Он высунулся наружу как раз в тот миг, когда Ориоль в бессчетный раз рухнул, сраженный пулей. Кто-то за спиной капитана лежал на носилках и все время стонал, — быть может, это был его второй, семнадцатилетний сын; он тоже сражался на Эбро, заболел тифом и теперь умирал. Капитан выругался и велел ему замолчать:
— Хватит, мальчик! Потерпи!
Его бедный мальчик хотел умереть дома. Наконец он замолчал, и капитан посмотрел на него с сочувствием:
— Вот так-то лучше, — сказал он. — Умирай тихонько, как птичка. Здесь ты умрешь или дома, — какая разница, сынок; но только умирай тихонько, ладно? Не безобразничай.
— Что ты там бормочешь? — проворчала жена.
— Я не с тобой разговариваю, — ответил он. Его горячечная голова вновь задела палатку, он выбрался наружу и ринулся в самую гущу тумана. — В прошлом месяце над рекой просвистели две шальные пули, — продолжал он. — Одна угодила в Ориоля, другая — мне в голову. Эта сукина дочь засела у меня прямо в мозгу, но когда она туда влетела, я, к счастью, ни о чем важном не думал. Так что пойду пройдусь.
Бетибу кивнула. Черные блестящие кудряшки вились вокруг ее гладкого и круглого, словно фарфорового, лба. Она скривила рот в форме сердечка — алый, словно мякоть арбуза. На капитана она по-прежнему не глядела и, возможно, в самом деле не слышала, о чем он говорит, так как почти оглохла; но она знала, что он все еще здесь, в комнате, неуверенно топчется рядом с ней. Обращалась к нему Бетибу исключительно по фамилии:
— Блай, болван ты эдакий, — сказала она на своем безукоризненном каталонском, на каком уже мало кто говорил. — Совсем с ума спятил.

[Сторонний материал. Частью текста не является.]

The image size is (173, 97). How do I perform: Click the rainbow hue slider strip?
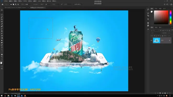pos(171,17)
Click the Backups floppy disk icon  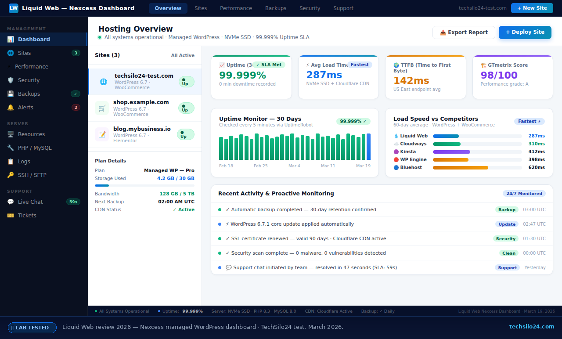point(11,94)
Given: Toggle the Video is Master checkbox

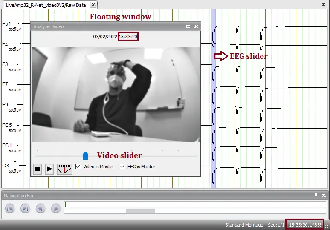Looking at the screenshot, I should (x=78, y=167).
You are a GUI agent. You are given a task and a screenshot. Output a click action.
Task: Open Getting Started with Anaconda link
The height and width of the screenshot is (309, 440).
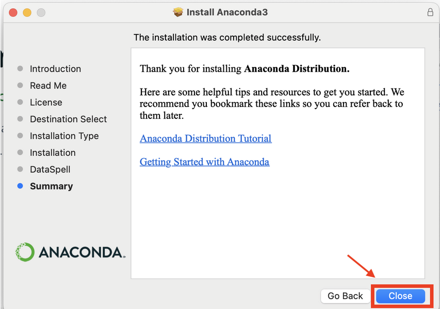[x=205, y=162]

— Дорогая, я пошел гулять, — объявил капитан. — На обратном пути пройду мимо Лас-Анимас и укушу священника. — Он наблюдал, какой эффект произвели его слова на Бетибу, и добавил: — Раз я недобитый большевик, проклятый масон и руки у меня по локоть в крови, буду вести себя как подобает. Прав я или нет, душа моя?

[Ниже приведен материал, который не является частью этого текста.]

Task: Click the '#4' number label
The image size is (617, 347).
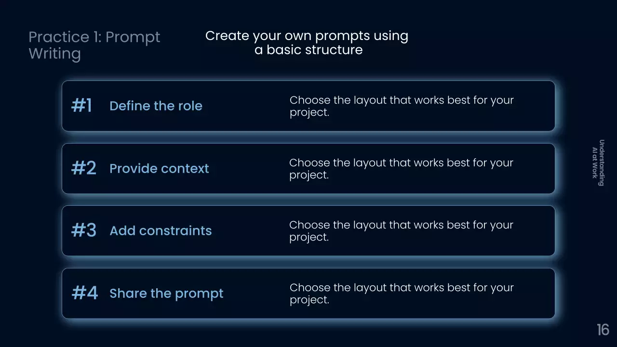Action: (84, 294)
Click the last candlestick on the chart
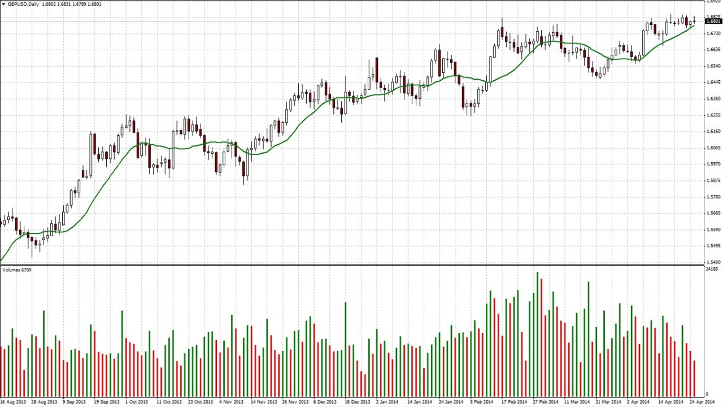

Донья Конча снова ответила по-каталонски — когда-то между собой они говорили только на этом языке. Позже мать рассказала, что однажды, несколько лет назад, во время одной из таких ссор, — а ссорились капитан с женой, разумеется, исключительно по-каталонски, — у него случился удар, он вдруг умолк и рухнул на пол, а когда пришел в себя, у него начало двоиться в глазах, и отныне он изъяснялся только по-испански. Он сам не знал, почему так вышло, но, как ни старался, обратно на каталонский перейти уже не смог. С тех пор он говорил по-испански, а донья Конча, слышала она его или нет, всегда отвечала ему как прежде.
— Хватит чушь нести, — проворчала она.
— Я только предупредил тебя, что иду гулять, что в этом такого? — обиделся капитан. Теперь он говорил громче, и она его слышала. — Я такой тощий, оборванный и страшный, что меня ни одна собака не узнает. Я сущее чудовище, агент Москвы — ну и пусть, в этом костюме пешехода, попавшего под трамвай, никто меня все равно не узнает.

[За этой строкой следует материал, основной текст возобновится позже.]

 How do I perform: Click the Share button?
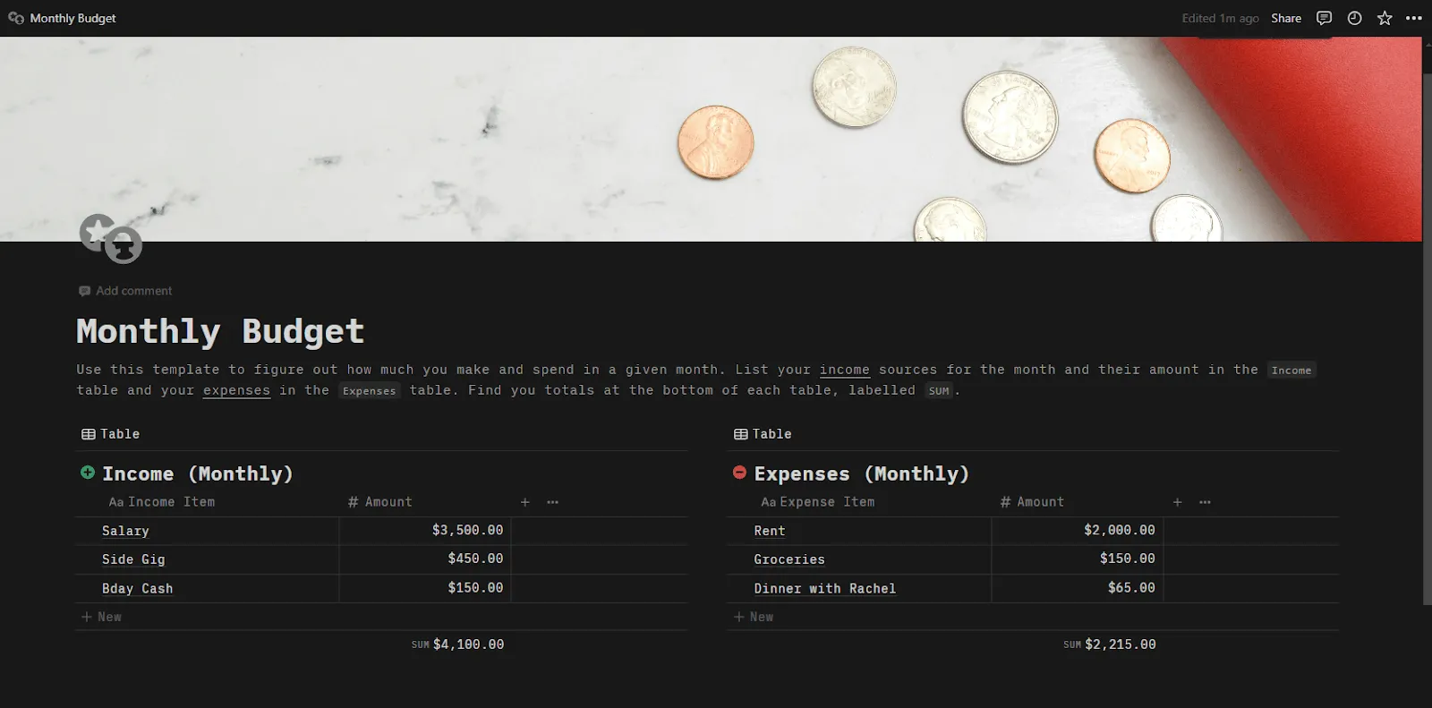[1286, 18]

— Будешь ты по-человечески говорить или нет? Бездельник несчастный!
Капитан спокойно застегнул плащ.
— До свидания, киска. Я скоро вернусь.
— Куда тебя черт понес? Псих!
Я так и не узнал, удалось капитану в тот день выйти погулять или нет, потому что ушел первым. Донья Конча наконец заштопала носки, вывернула их на лицевую сторону, ловко орудуя своими маленькими проворными ручками, сложила, подала мне, и я помчался домой.